The Australian Primary Health Care Research Institute has highlighted that point in the submission it has filed with the review, writes institute senior research fellow, Lesley Russell.
The McKeon panel’s vision is for ‘better health through research’, but the draft report misses many opportunities to tackle the wide range of factors beyond healthcare that impact on health.
Indeed the paper consistently confuses ‘health’ and ‘healthcare’ and is largely focused on the latter; there is little focus on public health, prevention, and the role of the social determinants of health (eg housing, the environment, education and social justice) in determining health outcomes and addressing health disparities.
If the intent is to focus only on those aspects of public health that are dealt with through the activities of the Department of Health and Ageing, then the ability to successfully impact and improve the health status of all Australians will be severely compromised.
For example, tackling the current obesity crisis and closing the gap on Indigenous health – an issue specifically raised in the review as needing specific research attention – will require efforts beyond those delivered through healthcare services.
Australia already lags in the resources committed to research in prevention, healthcare systems and healthcare delivery, and there
is little in this paper that will improve this situation.
Without sustainable funding and long-term investments in these areas, they will continue to lose out to the biomedical and clinical sciences.
Moreover, there needs to be recognition that research processes, controls, outcome measures and cost-effectiveness analysis in these
areas are different, and cannot be based on those developed for biomedical and clinical studies.
The draft report calls for the establishment of Integrated Health Research Centres. The paper acknowledges the role that healthcare services such as Local Hospital Networks, Medicare Locals, aged care facilities and community-based clinicians potentially have in health / healthcare research but offers no suggestions as to how these bodies / individuals could be incentivised to be involved.
One model to consider is the Australian Primary Health Care Research Institute, which has been responsible, as part of the federal Primary Health Care Research, Evaluation and Development (PHCRED) strategy, for building research capacity in primary
care since it was established in 2002.
The Institute distributes research funding in a competitive process for primary care health services research, and has built up a network
of primary healthcare researchers across Australia.
Public health
research at risk of still playing second fiddle
Currently, the Institute funds eight Centres of Research Excellence in primary health care, all with clear links to current policy, and
with a remit to ensure that research findings are effectively translated.
Many of the issues needed to improve health outcomes – work on health in areas beyond healthcare, interactions with policy makers, patients empowerment, and addressing efficacy, quality and safety and disparities – do not sit well with the current role of the NHMRC.
Proposals to hand over responsibility for all these new research aspects to the NHMRC, whose primary responsibility is biomedical and clinical research, gives rise to concerns that the new responsibilities will play second fiddle to the old and that non-clinical
research areas and non-publication work such as that required in health policy development will continued to be under-valued.

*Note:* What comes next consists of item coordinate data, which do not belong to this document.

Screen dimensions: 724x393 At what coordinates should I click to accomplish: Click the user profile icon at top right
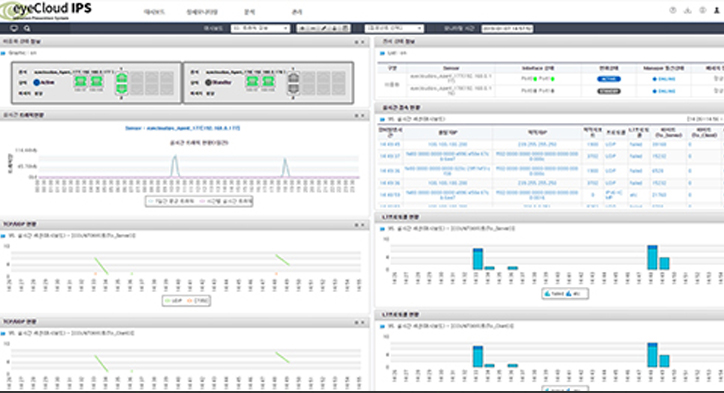[717, 10]
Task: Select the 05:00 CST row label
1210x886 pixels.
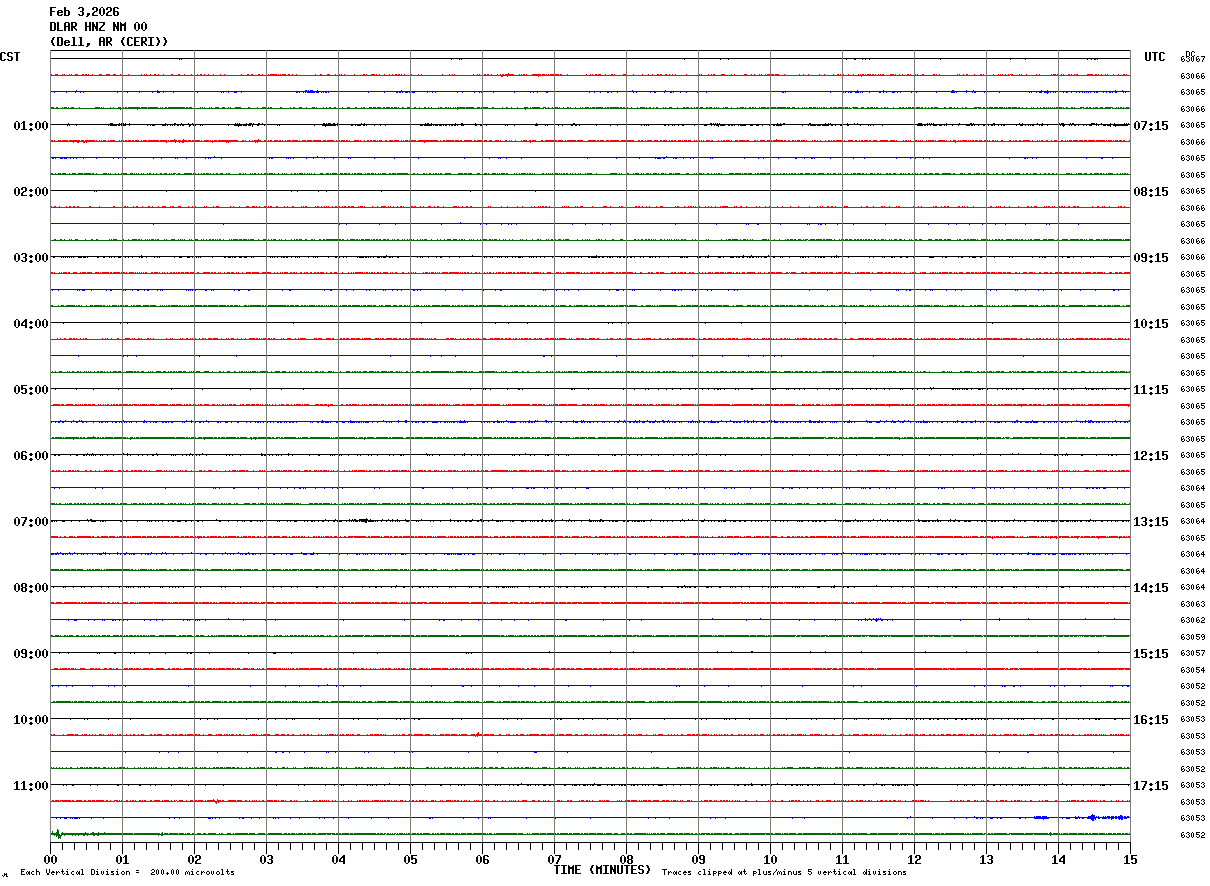Action: pos(31,390)
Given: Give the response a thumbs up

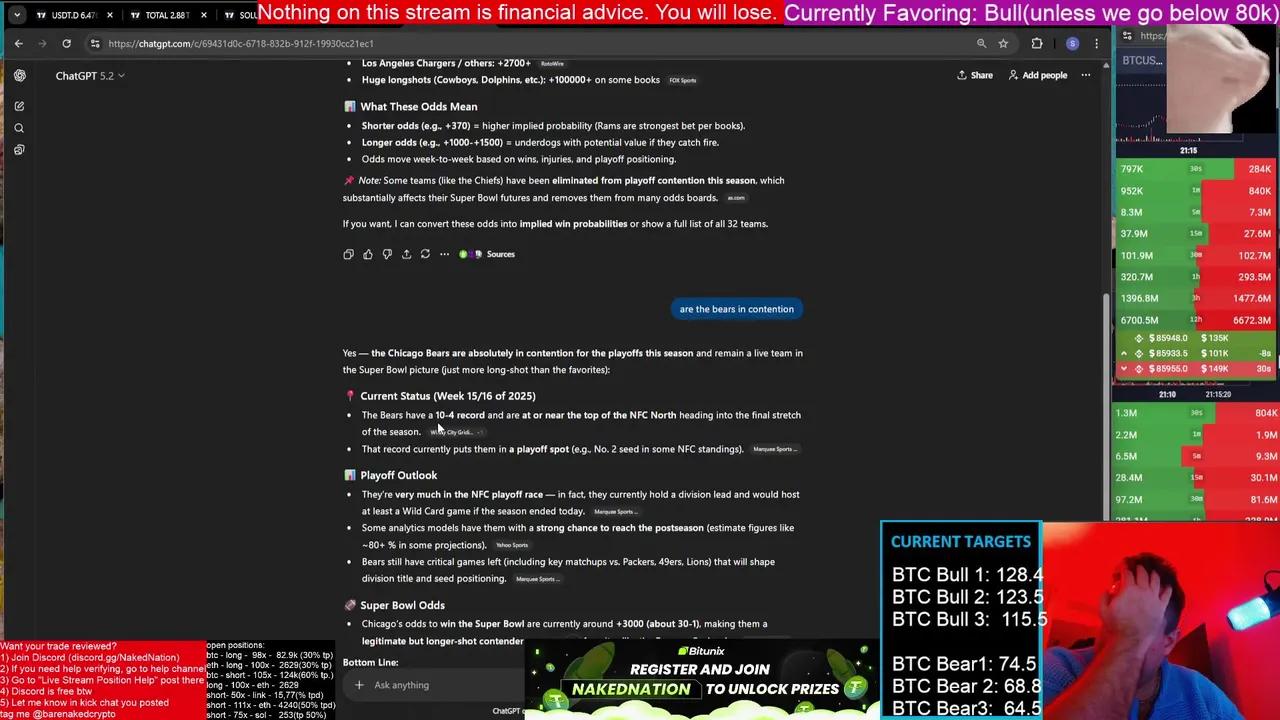Looking at the screenshot, I should coord(368,254).
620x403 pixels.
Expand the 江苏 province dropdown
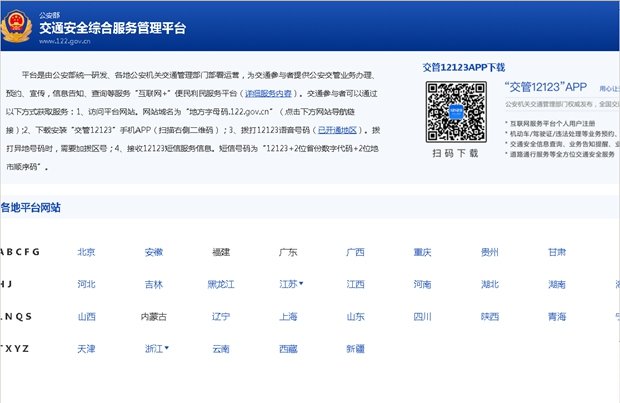pos(291,284)
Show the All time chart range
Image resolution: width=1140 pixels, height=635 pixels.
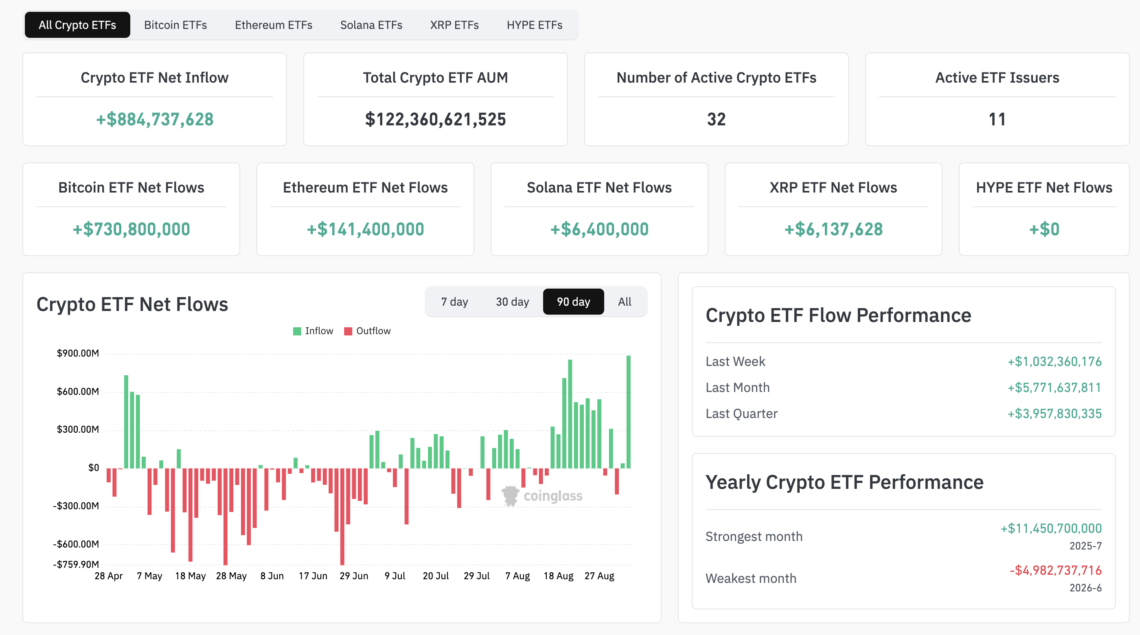point(625,302)
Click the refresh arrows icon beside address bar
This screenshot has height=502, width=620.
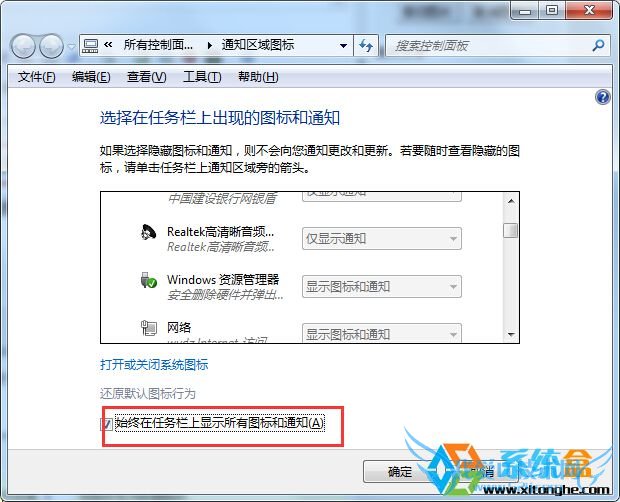[x=366, y=46]
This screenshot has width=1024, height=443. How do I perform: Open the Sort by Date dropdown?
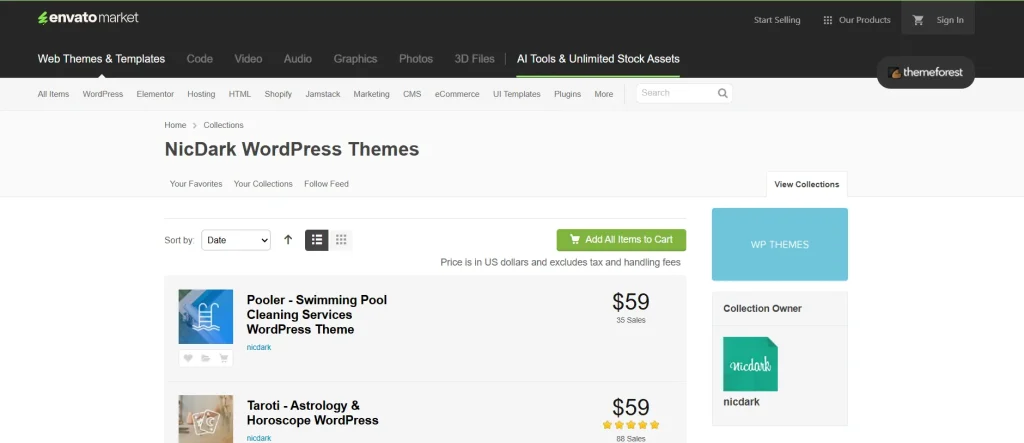coord(236,240)
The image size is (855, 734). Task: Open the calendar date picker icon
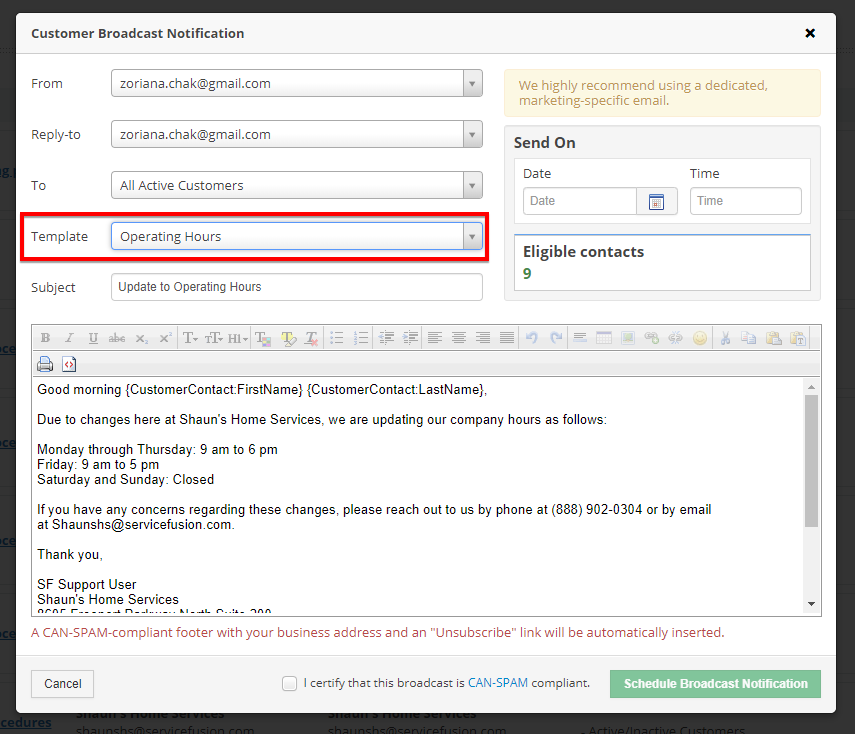click(x=656, y=201)

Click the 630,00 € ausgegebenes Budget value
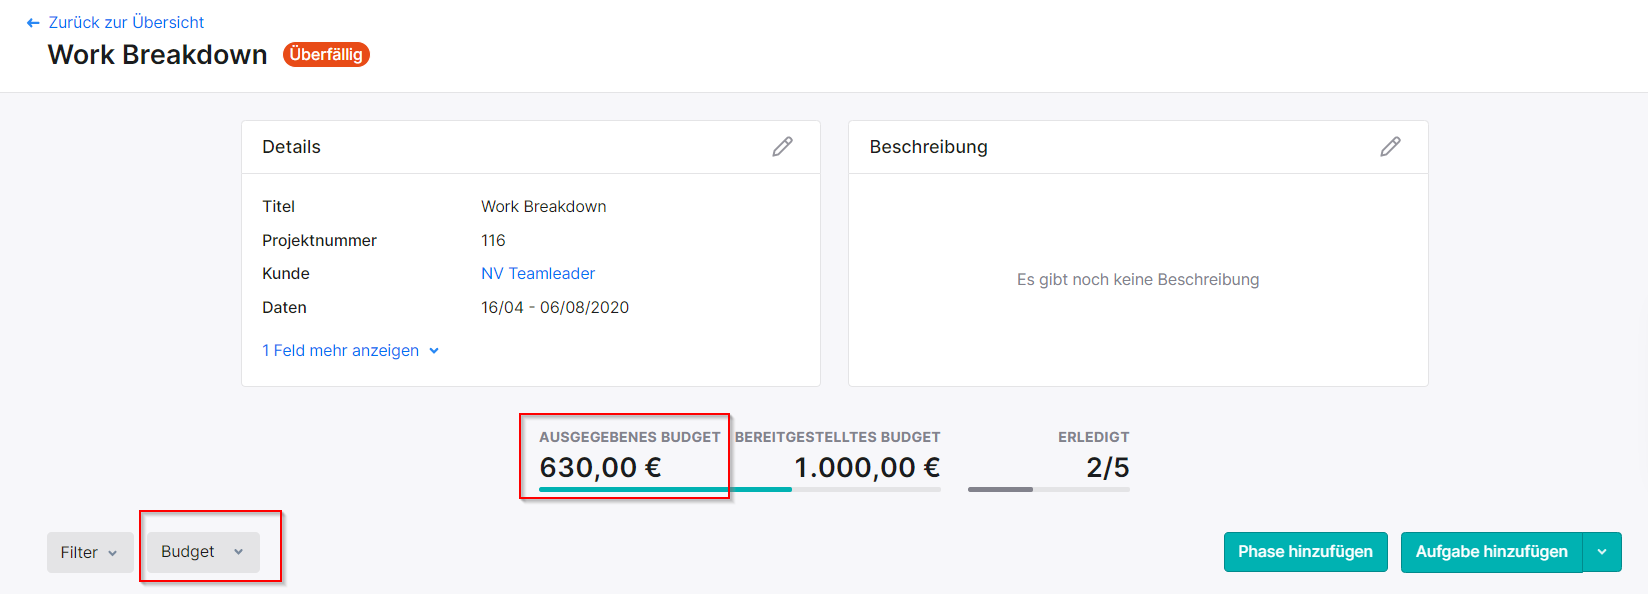600,467
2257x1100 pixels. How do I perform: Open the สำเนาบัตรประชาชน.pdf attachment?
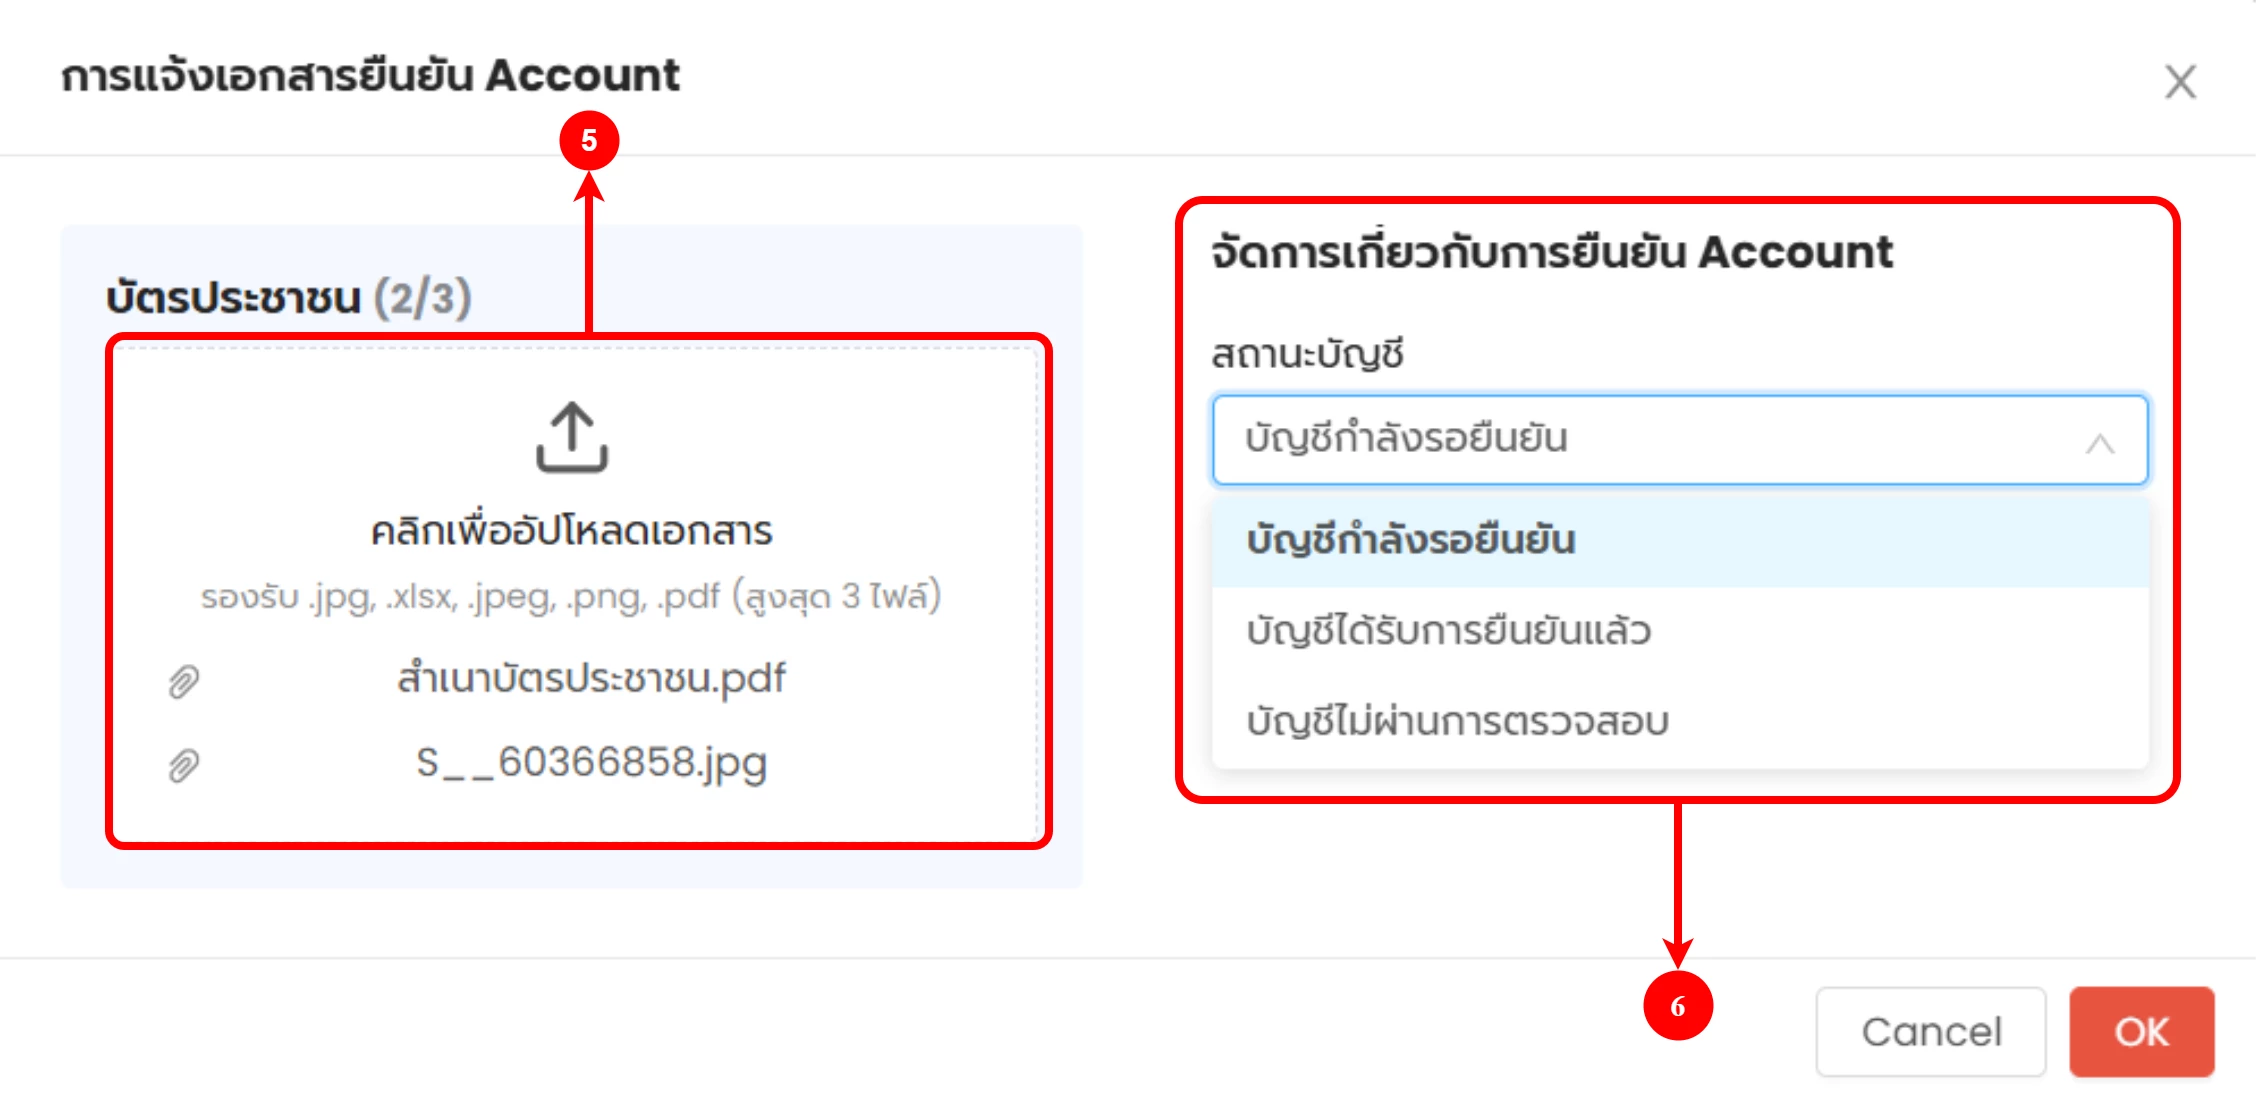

The final report must also consider how Australia could establish a climate of continuous innovation and continuous improvement in
health and healthcare services and delivery.
Failure to do this means that we are condemned to an endless cycle of pilot programs, the results of which never get incorporated into the healthcare system.
One model to consider in this regard is that of the Center for Medicare and Medicaid Innovation recently established within the United
States Department of Health and Human Services under the provisions of the Affordable Care Act.
In summary, the APHCRI submission urged the McKeon Review to incorporate recommendations for addressing research gaps in prevention, health services research, research translation, and consumer and community engagement in a deliberate and comprehensive way that acknowledges the wide range of societal and socio-economic factors that determine health status across the lifespan.
The research that generates breakthroughs in biomedical and clinical areas must continue to be supported, but the benefits to individuals and the nation of a sustained commitment to prevention and public health argue for its acceptance and implementation at a comparable level.